TASK STATEMENT: Nothing but an exact reprint of the records is to be returned.

---- INFORMATION SHOWN

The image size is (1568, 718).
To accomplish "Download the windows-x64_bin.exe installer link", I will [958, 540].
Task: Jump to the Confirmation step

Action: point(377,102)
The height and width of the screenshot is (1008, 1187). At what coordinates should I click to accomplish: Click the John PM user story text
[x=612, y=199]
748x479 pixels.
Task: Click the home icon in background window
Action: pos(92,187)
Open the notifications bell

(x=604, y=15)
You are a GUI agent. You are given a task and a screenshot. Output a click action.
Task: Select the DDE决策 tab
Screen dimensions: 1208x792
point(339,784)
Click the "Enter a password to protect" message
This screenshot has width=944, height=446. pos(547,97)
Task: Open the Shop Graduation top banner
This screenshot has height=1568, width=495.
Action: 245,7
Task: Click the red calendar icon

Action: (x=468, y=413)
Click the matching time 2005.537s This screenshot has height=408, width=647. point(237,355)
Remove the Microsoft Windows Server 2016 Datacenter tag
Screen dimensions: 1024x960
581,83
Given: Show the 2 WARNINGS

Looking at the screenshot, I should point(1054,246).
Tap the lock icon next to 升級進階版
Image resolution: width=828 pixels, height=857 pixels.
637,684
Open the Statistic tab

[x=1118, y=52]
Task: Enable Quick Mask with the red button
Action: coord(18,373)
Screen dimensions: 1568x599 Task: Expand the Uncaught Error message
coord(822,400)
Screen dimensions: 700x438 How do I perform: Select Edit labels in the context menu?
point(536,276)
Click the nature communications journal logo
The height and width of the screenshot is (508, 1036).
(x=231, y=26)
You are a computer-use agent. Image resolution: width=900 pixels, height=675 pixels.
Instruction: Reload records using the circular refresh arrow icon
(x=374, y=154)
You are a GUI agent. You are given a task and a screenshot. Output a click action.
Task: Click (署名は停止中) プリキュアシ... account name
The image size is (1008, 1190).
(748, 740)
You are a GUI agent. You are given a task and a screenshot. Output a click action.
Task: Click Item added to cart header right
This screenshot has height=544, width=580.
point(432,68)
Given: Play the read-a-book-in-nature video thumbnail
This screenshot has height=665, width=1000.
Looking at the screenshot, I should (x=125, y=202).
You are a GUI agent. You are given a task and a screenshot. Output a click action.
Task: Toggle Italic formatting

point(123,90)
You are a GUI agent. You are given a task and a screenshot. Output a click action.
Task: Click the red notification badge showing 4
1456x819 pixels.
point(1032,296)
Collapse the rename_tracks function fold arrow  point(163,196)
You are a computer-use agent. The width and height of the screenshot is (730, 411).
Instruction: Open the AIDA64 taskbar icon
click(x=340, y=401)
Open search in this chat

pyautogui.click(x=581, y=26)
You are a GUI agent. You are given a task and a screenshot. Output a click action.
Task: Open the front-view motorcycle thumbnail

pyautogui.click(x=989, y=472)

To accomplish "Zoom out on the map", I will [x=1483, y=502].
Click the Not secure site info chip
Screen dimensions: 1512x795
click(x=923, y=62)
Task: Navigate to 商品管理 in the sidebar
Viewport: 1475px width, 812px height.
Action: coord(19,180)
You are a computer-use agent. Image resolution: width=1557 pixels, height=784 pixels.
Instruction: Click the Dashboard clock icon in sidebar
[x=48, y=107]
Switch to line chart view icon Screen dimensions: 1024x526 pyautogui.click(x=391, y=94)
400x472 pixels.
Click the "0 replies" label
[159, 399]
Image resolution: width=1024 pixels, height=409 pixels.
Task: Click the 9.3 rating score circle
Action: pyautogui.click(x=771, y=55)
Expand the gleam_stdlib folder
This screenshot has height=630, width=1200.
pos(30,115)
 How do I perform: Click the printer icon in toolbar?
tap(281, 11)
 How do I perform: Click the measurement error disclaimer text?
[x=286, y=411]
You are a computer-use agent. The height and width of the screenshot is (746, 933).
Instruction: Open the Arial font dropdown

--------

RESPONSE TO THIS EXERCISE:
The image size is (1568, 718).
To accomplish "Download the windows-x64_bin.exe installer link", I will [958, 540].
Task: Jump to the Confirmation step

Action: point(377,102)
The height and width of the screenshot is (1008, 1187). At what coordinates should I click to accomplish: Click the John PM user story text
[x=612, y=199]
748x479 pixels.
Task: Click the home icon in background window
Action: pos(92,187)
Open the notifications bell

(x=604, y=15)
You are a GUI agent. You are given a task and a screenshot. Output a click action.
Task: Select the DDE决策 tab
Screen dimensions: 1208x792
point(339,784)
Click the "Enter a password to protect" message
This screenshot has width=944, height=446. pos(547,97)
Task: Open the Shop Graduation top banner
This screenshot has height=1568, width=495.
Action: 245,7
Task: Click the red calendar icon

Action: (x=468, y=413)
Click the matching time 2005.537s This screenshot has height=408, width=647. point(237,355)
Remove the Microsoft Windows Server 2016 Datacenter tag
Screen dimensions: 1024x960
581,83
Given: Show the 2 WARNINGS

Looking at the screenshot, I should point(1054,246).
Tap the lock icon next to 升級進階版
Image resolution: width=828 pixels, height=857 pixels.
637,684
Open the Statistic tab

[x=1118, y=52]
Task: Enable Quick Mask with the red button
Action: coord(18,373)
Screen dimensions: 1568x599 Task: Expand the Uncaught Error message
coord(822,400)
Screen dimensions: 700x438 How do I perform: Select Edit labels in the context menu?
point(536,276)
Click the nature communications journal logo
The height and width of the screenshot is (508, 1036).
(x=231, y=26)
You are a computer-use agent. Image resolution: width=900 pixels, height=675 pixels.
Instruction: Reload records using the circular refresh arrow icon
(x=374, y=154)
You are a GUI agent. You are given a task and a screenshot. Output a click action.
Task: Click (署名は停止中) プリキュアシ... account name
The image size is (1008, 1190).
(748, 740)
You are a GUI agent. You are given a task and a screenshot. Output a click action.
Task: Click Item added to cart header right
This screenshot has height=544, width=580.
point(432,68)
Given: Play the read-a-book-in-nature video thumbnail
This screenshot has height=665, width=1000.
Looking at the screenshot, I should (x=125, y=202).
You are a GUI agent. You are given a task and a screenshot. Output a click action.
Task: Toggle Italic formatting

point(123,90)
You are a GUI agent. You are given a task and a screenshot. Output a click action.
Task: Click the red notification badge showing 4
1456x819 pixels.
point(1032,296)
Collapse the rename_tracks function fold arrow  point(163,196)
You are a computer-use agent. The width and height of the screenshot is (730, 411).
Instruction: Open the AIDA64 taskbar icon
click(x=340, y=401)
Open search in this chat

pyautogui.click(x=581, y=26)
You are a GUI agent. You are given a task and a screenshot. Output a click action.
Task: Open the front-view motorcycle thumbnail

pyautogui.click(x=989, y=472)

To accomplish "Zoom out on the map", I will [x=1483, y=502].
Click the Not secure site info chip
Screen dimensions: 1512x795
click(x=923, y=62)
Task: Navigate to 商品管理 in the sidebar
Viewport: 1475px width, 812px height.
Action: coord(19,180)
You are a computer-use agent. Image resolution: width=1557 pixels, height=784 pixels.
Instruction: Click the Dashboard clock icon in sidebar
[x=48, y=107]
Switch to line chart view icon Screen dimensions: 1024x526 pyautogui.click(x=391, y=94)
400x472 pixels.
Click the "0 replies" label
[159, 399]
Image resolution: width=1024 pixels, height=409 pixels.
Task: Click the 9.3 rating score circle
Action: pyautogui.click(x=771, y=55)
Expand the gleam_stdlib folder
This screenshot has height=630, width=1200.
pos(30,115)
 How do I perform: Click the printer icon in toolbar?
tap(281, 11)
 How do I perform: Click the measurement error disclaimer text?
[x=286, y=411]
You are a computer-use agent. The height and width of the screenshot is (746, 933).
Instruction: Open the Arial font dropdown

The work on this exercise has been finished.